Work instruction
Please retype the passage of the earnings call transcript below, beginning at the words "Alex Stewart" and stopping after "at the time?".

Yes, so thank you, Alex. The cost of brick in the Performance Elastomers chart does, as you say, cover 2 things really. It covers the incremental costs of the businesses we acquired with OMNOVA. So just to put that in context, what is that? It's their legacy paper and carpet business, it's their antioxidants business and it's elastomeric modifiers business, as it says there. Number of sites and the cost base, both fixed and variable cost in relation to that business is in that cost brick. And then it also covers the legacy Synthomer movement in costs, which, as it says on the chart, covers the bonus. The bonus in 2020 is higher than it was in 2019. As you can imagine, with the results going forward and having a strong performance. And the bonus has been charged in the Performance Elastomers business because that's what underpinned the stronger performance in 2020. I'm not going to give a number, but it's a significant proportion of that brick.

Alex Stewart

analyst
#11

And can I kind of expand on that, sorry? Is there anything you can tell us about how the bonus structure works in that division? Is there a formulary assessment of higher profitability going to the employees? Or is it down to the discretion of senior management at the time?

Calum Maclean

executive
#12

Alex, it's Calum here. I'll sort of -- rather than get too deep into that, I'm sure you can have a chat off-line with Tim. But the summary of it is that the bonuses that we pay in our chemicals business are not particularly high bonuses compared to other bonuses, as it was. And they are what I call affordability bonuses. So they are bonuses that are: a, discretionary from a management perspective but b, they are paid in a year where we perform well and we perform above our budgets. And if we don't perform in line with our budgets, then we don't pay a bonus other than a safety, health and environmental bonus. So that's the way you should look at it. If you want to get into more -- so if you take, for example, what Stephen said is that 2019, there was not a material bonus paid. And in 2020, there was a bigger bonus paid because, clearly, we've exceeded budget so that's the variables that exist. But I suggest we can take that offline as well if you want to understand it a bit more in terms of how the bonus is actually operating.

[Collection entries]
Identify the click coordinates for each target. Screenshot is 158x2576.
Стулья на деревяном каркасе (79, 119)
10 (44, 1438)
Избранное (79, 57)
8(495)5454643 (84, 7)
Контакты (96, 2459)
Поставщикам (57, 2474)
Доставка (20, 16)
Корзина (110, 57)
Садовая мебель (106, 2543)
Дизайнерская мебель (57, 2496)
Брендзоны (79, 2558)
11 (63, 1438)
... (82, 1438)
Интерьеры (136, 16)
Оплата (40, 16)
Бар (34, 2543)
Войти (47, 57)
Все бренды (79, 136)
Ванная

Solution below
Alex Stewart

analyst
#11

And can I kind of expand on that, sorry? Is there anything you can tell us about how the bonus structure works in that division? Is there a formulary assessment of higher profitability going to the employees? Or is it down to the discretion of senior management at the time?